:: Direction ::
Replace "green" with "blue" in the part of the data that opens with the line containing "You are a GUI" and closes with the line containing "[x=1200, y=194]", and give those lines again with nothing else changed. Omit the pictures.

:: Given data ::
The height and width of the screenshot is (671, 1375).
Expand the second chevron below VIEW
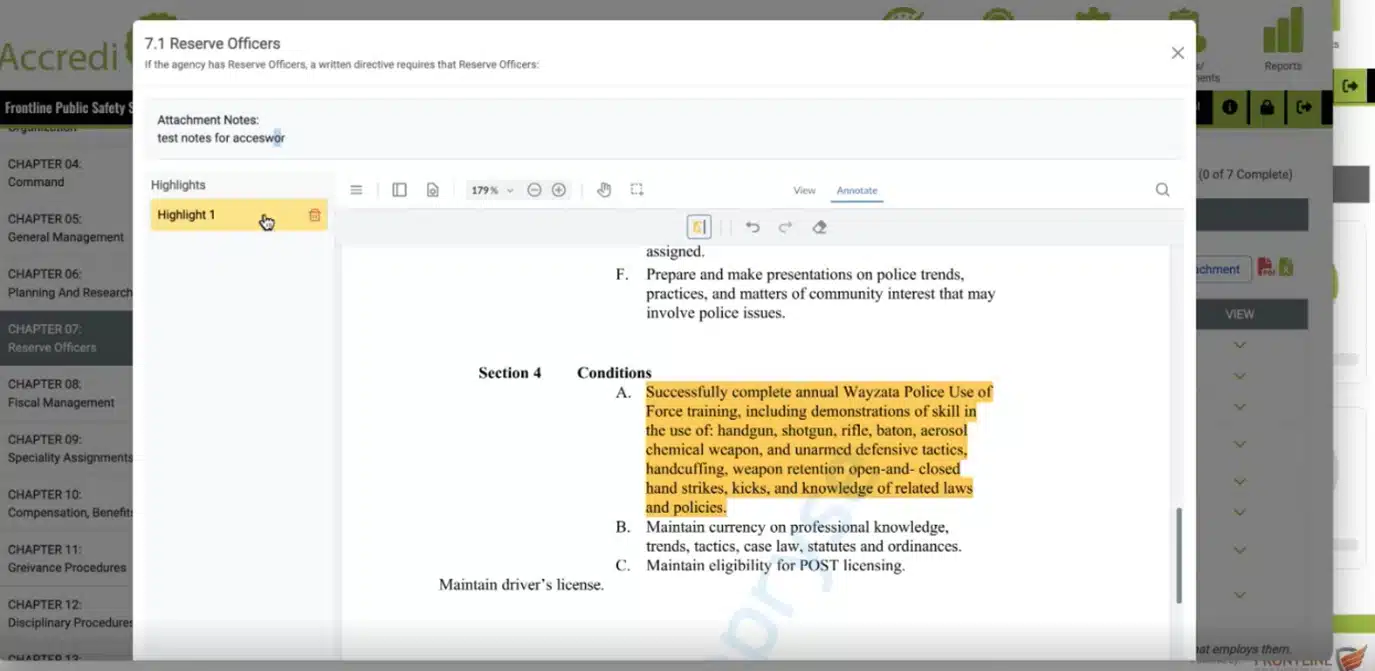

---

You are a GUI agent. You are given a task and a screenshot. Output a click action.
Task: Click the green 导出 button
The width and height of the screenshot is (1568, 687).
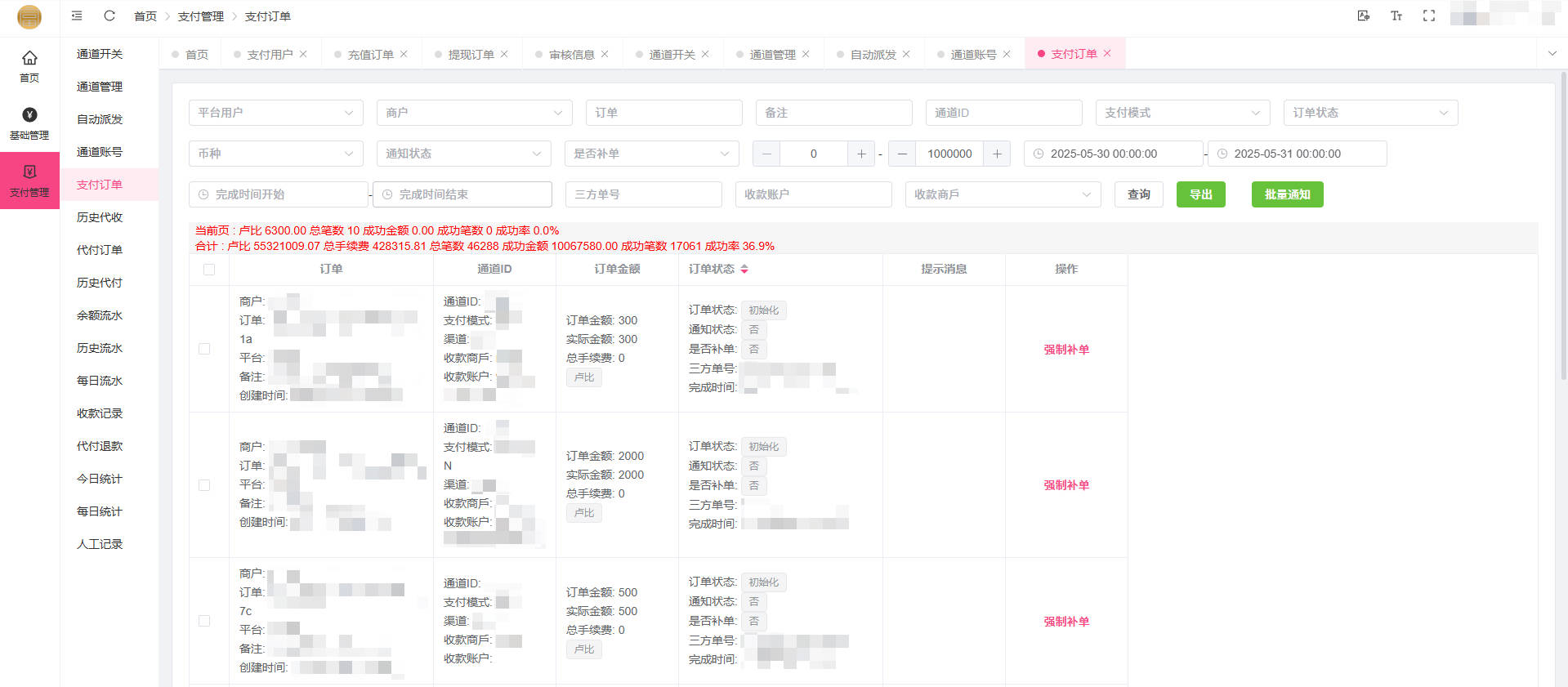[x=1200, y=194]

:: Correct answer ::
You are a GUI agent. You are given a task and a screenshot. Output a click action.
Task: Click the blue 导出 button
The width and height of the screenshot is (1568, 687).
[x=1200, y=194]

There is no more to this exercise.